Looking through the Telescope onto the Horizon: InMed Pharmaceuticals
Nearly every week, there is another cannabis-themed headline such as “New Study Says 97% of Elderly Patients Say Cannabis Makes Them Feel Better, Decrease Prescription Meds”.  While multitudes of people are turning to cannabis to treat everything from anxiety, post-traumatic stress disorder, glaucoma, or other all-to-common ailments like pain, there are sufferers of conditions so debilitating, that they are in need of anything that works. Available treatments may include a litany of prescription drugs, often with deleterious side effects of their own, which might help one problem, while creating another. And while scores of people will tout that indicas will help you sleep, or that sativas will help you energize, who’s out there looking farther onto the horizon, and deeper into cannabis’s full potential using proven science through pharmaceutical-grade R&D efforts
InMed Pharmaceuticals represents one company in search of something deeper and certainly more impactful than what will or will not give you couch-lock.

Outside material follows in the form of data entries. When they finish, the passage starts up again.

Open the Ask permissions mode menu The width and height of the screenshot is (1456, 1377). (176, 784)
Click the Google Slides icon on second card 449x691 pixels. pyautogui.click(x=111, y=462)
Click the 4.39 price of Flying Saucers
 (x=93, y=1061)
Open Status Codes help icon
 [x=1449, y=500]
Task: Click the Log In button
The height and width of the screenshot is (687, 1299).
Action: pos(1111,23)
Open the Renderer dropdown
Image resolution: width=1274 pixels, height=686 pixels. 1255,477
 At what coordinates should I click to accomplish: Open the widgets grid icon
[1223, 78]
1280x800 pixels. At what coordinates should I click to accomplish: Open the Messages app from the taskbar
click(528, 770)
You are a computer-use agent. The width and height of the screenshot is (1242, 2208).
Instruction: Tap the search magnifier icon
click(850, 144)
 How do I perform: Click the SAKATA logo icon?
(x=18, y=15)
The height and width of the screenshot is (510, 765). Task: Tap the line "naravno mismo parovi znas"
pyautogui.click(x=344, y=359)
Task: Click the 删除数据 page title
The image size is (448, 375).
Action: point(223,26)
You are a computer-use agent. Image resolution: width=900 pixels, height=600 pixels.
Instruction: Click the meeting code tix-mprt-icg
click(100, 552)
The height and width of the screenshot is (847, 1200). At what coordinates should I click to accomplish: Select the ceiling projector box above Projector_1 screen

Rather, InMed strives to mine the most out of cannabinoid-based therapeutics without actually having to cultivate anything. And they are creating novel cannabinoid formulations meant to treat extremely painful, incapacitating medical conditions.
I spoke with Eric A. Adams, the Chief Executive Officer of InMed Pharmaceuticals, a bio-pharmaceutical company based in Vancouver, British Columbia. The four-year old company specializes in generating therapeutic products designed from cannabinoids. That’s not to say the company is actively growing cannabis plants, however. “We don’t work with the plant,” Adams explained. “And there’s no THC in any of our products. We believe that there are more active cannabinoids than THC in the cannabis plant.”
And this is exactly why InMed cannot simply grow cannabis. Since they are not working with THC, the levels of the cannabinoids they seek are just too low in the natural plant. So, InMed prepares their formulations from biosynthesized cannabinoid compounds. Thus, they are developing a technology to make all the cannabinoids they need at a fairly low cost. “We never need to grow a single plant. Essentially, we’re borrowing from other medical areas, such as insulin production,” Adams explained. To do this, the genes for cannabinoid production are inserted into Escherichia coli, a bacterium which in turn produces the cannabinoid of interest. This is a similar process to inserting the gene into yeast; however, InMed has found it more cost effective to use the bacteria.
InMed, to date, has been a company that has thrived in creating topical cannabinoid formulations. Like other companies, capitalizing on the increasingly lessened restrictions on cannabis R&D, InMed has been focused on designing products meant to go through governmental organizations like the US Food and Drug Administration, or HealthCanada. “We’ve been preparing products containing two cannabinoids. We’ve also been evaluating different mechanisms of action, and are looking at a host of other receptors throughout the body,” Adams added.